Physics-informed deep learning for infectious disease forecasting
Ying Qian, Kui Zhang, \'Eric Marty, Avranil Basu, Eamon B. O'Dea,, Xianqiao Wang, Spencer Fox, Pejman Rohani, John M. Drake, He Li

TL;DR
This paper introduces a physics-informed neural network model for infectious disease forecasting that integrates epidemiological theory with data, outperforming many existing deep learning models and matching complex benchmarks with a simpler structure.
Contribution
The paper presents a novel PINN-based approach for disease forecasting that embeds compartmental models into neural networks, enhancing accuracy and interpretability.
Findings
PINN model accurately predicts COVID-19 cases, deaths, and hospitalizations.
Outperforms naive and several deep learning models like RNNs, LSTMs, GRUs, and Transformers.
Achieves comparable performance to complex Gaussian infection models with simpler implementation.
Abstract
Accurate forecasting of contagious diseases is critical for public health policymaking and pandemic preparedness. We propose a new infectious disease forecasting model based on physics-informed neural networks (PINNs), an emerging scientific machine learning approach.
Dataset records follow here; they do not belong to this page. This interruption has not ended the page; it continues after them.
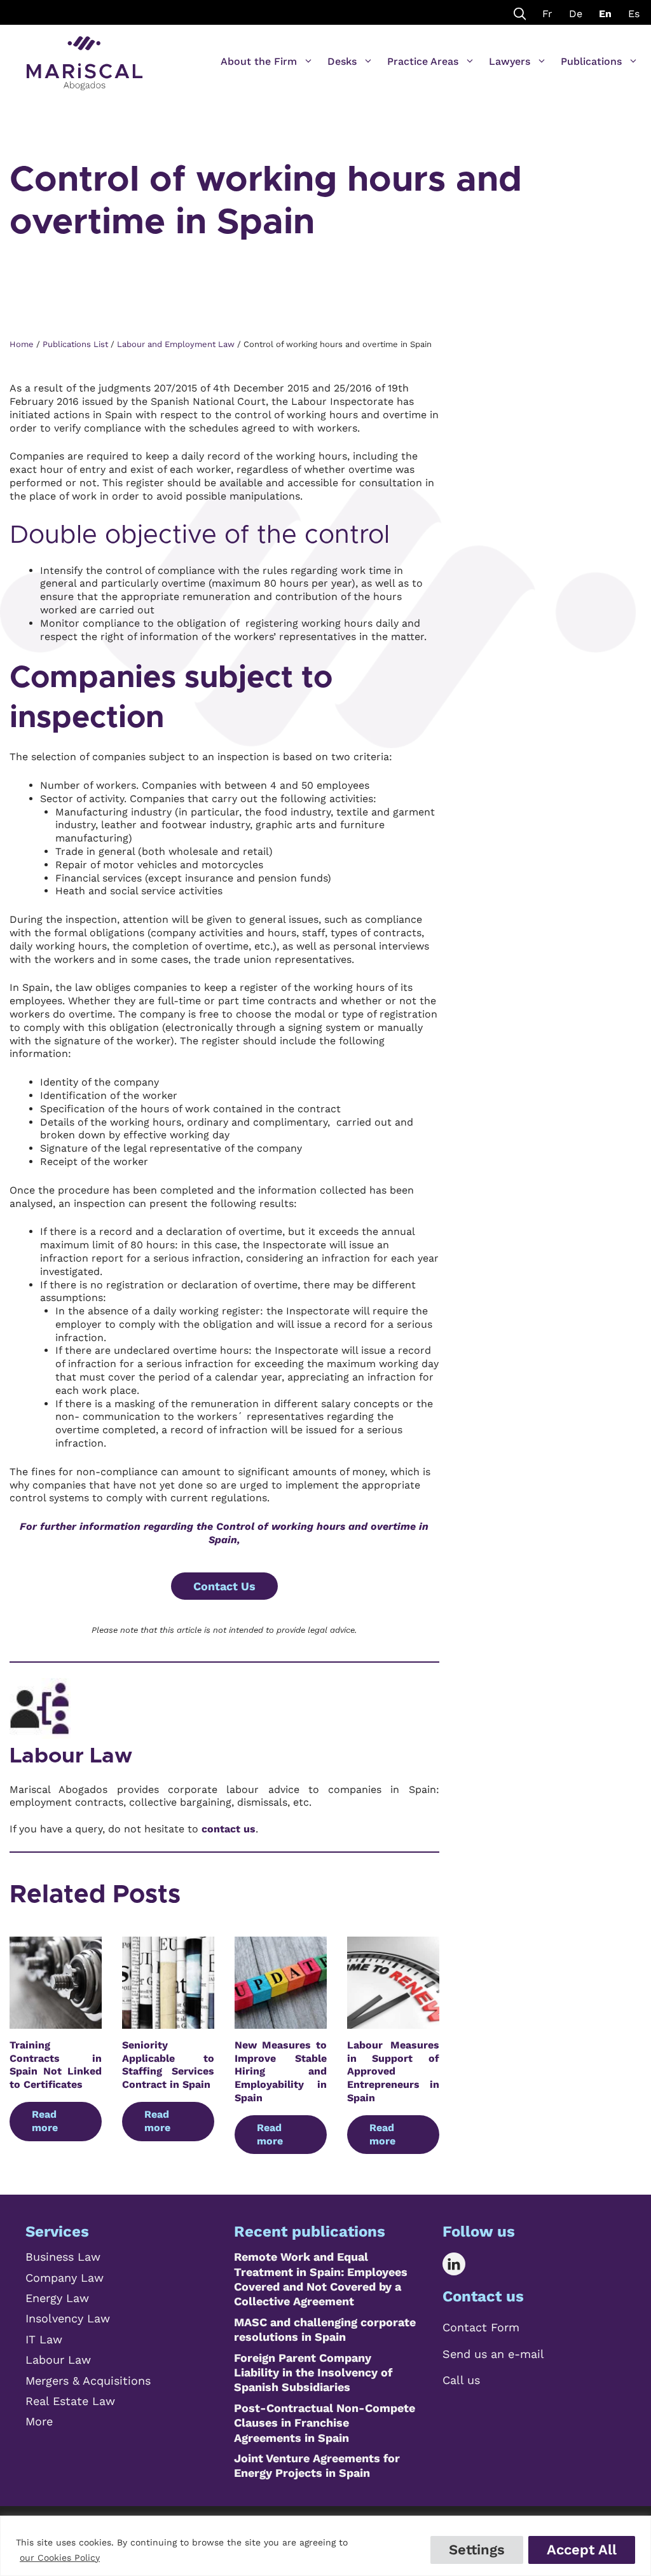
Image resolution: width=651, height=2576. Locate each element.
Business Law (62, 2256)
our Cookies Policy (60, 2557)
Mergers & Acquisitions (88, 2380)
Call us (461, 2380)
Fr (547, 14)
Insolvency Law (67, 2318)
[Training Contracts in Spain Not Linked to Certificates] (56, 2021)
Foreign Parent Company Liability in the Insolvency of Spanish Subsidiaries (313, 2372)
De (575, 14)
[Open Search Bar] (520, 12)
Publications (591, 61)
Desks (342, 61)
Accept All (582, 2550)
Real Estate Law (70, 2401)
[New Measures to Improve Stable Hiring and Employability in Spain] (281, 2021)
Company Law (64, 2277)
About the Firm (259, 61)
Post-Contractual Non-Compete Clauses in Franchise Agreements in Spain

By embedding a compartmental model into the loss function, our method integrates epidemiological theory with data, helping to prevent model overfitting. We further enhance the model with a sub-network that accounts for covariates such as mobility and cumulative vaccine doses, which influence the transmission rate. Using state-level COVID-19 data from California, we demonstrate that the PINN model accurately predicts cases, deaths, and hospitalizations, aligning well with existing benchmarks. Notably, the PINN model outperforms naive baseline forecasts and several sequence deep learning models, including Recurrent Neural…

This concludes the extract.